The Taiwan Institute of Economic Research (TIER, 台經院) yesterday released its monthly business climate survey, which showed that local industries have reservations about the outlook for the next six months, while other indicators showed that the economy is in stable recovery.
The survey found that only 20.1 percent of respondents were optimistic about the outlook in the next six months, down from 27.6 percent in September.
Meanwhile, about 63 percent of respondents held a reserved outlook for the same period, an increase from 46.1 percent in the previous month, while 17.2 percent thought it will get worse, down from 26.3 percent in September.

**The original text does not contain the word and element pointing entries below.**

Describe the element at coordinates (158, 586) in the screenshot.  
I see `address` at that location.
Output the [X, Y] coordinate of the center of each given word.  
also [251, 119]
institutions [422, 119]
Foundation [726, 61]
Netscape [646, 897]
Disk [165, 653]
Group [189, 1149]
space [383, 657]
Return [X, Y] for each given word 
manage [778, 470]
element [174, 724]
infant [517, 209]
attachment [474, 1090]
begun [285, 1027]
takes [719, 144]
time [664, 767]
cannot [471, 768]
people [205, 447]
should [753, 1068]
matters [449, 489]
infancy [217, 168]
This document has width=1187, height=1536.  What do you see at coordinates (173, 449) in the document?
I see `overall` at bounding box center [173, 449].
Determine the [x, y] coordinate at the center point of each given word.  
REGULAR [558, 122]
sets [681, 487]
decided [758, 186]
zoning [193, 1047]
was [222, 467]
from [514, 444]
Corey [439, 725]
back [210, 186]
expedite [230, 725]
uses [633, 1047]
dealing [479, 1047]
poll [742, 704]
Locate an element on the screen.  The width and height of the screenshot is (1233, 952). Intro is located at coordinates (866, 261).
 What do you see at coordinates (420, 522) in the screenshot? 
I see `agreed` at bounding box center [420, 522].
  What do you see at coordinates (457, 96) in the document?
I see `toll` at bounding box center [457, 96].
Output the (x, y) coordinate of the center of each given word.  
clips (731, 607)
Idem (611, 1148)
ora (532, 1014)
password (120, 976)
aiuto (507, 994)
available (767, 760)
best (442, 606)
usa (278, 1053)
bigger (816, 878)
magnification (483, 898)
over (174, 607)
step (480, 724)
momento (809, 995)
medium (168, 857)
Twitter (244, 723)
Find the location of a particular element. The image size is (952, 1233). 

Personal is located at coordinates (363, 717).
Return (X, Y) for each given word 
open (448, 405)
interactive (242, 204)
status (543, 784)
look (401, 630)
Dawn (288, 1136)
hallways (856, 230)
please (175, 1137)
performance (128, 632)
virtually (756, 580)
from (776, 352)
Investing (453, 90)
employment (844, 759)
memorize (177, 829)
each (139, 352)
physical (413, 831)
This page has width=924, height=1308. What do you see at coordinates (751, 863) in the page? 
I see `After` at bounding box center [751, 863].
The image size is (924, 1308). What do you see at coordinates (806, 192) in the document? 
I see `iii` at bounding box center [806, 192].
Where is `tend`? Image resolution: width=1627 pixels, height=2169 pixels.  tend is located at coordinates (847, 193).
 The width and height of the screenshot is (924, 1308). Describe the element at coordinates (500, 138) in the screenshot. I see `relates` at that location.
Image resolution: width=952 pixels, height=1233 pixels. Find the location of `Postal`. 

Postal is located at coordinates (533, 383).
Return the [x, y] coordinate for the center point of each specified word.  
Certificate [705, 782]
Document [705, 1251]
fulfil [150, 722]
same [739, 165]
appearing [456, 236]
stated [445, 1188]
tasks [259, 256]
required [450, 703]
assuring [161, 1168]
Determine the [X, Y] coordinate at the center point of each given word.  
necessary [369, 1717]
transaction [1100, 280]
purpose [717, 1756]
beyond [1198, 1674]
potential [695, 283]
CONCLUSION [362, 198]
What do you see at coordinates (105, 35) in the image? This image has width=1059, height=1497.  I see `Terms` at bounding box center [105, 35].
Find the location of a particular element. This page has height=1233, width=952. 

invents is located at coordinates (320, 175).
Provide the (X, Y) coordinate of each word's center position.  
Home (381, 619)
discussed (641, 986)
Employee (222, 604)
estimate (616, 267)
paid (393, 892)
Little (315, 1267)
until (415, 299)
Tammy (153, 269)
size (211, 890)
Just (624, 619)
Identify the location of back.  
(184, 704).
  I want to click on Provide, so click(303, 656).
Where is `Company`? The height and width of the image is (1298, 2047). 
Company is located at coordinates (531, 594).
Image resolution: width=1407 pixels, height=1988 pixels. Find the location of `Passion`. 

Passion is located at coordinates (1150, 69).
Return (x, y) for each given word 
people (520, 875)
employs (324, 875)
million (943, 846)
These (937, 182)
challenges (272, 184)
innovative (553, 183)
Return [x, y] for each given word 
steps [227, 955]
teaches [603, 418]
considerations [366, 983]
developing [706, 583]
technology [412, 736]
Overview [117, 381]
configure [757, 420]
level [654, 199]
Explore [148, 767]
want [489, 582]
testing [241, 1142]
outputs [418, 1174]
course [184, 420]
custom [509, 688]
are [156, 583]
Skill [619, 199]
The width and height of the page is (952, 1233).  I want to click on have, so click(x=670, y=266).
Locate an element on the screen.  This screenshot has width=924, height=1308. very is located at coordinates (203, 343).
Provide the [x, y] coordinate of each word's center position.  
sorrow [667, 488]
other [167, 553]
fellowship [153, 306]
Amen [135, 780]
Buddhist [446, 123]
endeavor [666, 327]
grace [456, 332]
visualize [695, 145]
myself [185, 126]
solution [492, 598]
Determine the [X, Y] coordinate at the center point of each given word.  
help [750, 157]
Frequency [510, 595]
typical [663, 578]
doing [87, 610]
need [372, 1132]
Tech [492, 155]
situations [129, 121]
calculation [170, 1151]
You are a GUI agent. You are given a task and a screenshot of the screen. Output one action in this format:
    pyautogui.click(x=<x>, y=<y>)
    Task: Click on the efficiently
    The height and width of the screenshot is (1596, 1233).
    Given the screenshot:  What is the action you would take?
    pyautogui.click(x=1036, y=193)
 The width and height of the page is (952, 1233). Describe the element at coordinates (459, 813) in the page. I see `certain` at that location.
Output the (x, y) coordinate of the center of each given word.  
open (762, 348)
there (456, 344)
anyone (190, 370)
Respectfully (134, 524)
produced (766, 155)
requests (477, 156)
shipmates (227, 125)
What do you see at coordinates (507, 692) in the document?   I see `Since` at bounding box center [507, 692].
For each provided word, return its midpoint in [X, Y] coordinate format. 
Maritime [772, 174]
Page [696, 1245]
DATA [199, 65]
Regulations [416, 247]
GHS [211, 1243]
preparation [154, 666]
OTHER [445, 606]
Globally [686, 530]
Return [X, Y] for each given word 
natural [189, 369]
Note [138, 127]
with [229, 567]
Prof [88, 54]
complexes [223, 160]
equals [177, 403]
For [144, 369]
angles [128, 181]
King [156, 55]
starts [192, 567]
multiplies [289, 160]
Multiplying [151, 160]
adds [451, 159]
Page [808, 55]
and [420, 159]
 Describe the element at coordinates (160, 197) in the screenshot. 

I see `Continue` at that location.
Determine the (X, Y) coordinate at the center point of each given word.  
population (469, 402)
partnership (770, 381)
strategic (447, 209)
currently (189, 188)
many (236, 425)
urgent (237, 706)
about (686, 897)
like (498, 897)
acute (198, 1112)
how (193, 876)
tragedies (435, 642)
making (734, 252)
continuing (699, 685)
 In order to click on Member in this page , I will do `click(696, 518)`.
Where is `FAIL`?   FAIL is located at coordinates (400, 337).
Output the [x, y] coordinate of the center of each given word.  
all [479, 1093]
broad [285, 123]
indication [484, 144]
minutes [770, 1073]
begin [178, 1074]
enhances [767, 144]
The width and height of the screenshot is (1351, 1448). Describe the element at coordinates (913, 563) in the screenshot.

Last month’s business climate index for the manufacturing sector stood at 117.28, down by 1.26 points from September’s results, the survey found.
TIER said the manufacturing sector was rather reserved on the outlook for the next six months because of the depreciation of the US dollar, the rise in international prices of basic materials, the decline in revenues among petrochemical and coal products manufacturers, and the fact that businesses are entering their low season.
The same index for the service sector registered 119.87, down 2.26 points from the previous month, TIER said, which attributed the drop to profit decline in securities firms and telecommunications companies.
“Despite the slight decline in both indexes, the overall situation is still pretty good and the economy seems to be in stable recovery,” TIER president David Hong (洪德生) said.
The Taipei-based think tank said that business in wholesale and retail sectors was better last month than in September because of the economy’s gradual recovery from Typhoon Morakot as well as the launch of the traditional discount season in department stores, which stimulated consumption.